> _Source data_
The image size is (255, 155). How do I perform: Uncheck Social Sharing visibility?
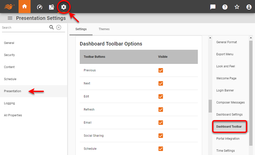point(160,136)
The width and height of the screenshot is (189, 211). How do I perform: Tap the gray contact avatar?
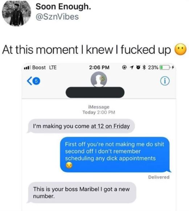(x=99, y=79)
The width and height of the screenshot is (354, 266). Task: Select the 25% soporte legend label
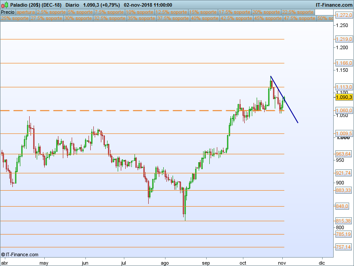[15, 19]
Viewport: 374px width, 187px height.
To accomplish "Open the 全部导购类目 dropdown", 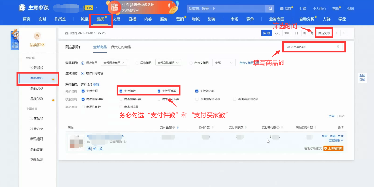I will [x=167, y=62].
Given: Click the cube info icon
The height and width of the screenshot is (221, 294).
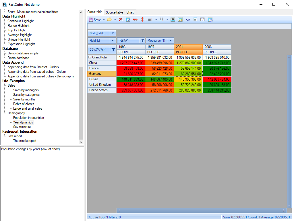Looking at the screenshot, I should click(x=210, y=20).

> _What this task involves_
Transcribe only the lines from the line holding "Given: Click the cube info icon" to the final line of the listing above. Keep them exact, include both ends, and skip the pictures.

> _Answer for this exercise_
Given: Click the cube info icon
The height and width of the screenshot is (221, 294).
Looking at the screenshot, I should click(x=210, y=20).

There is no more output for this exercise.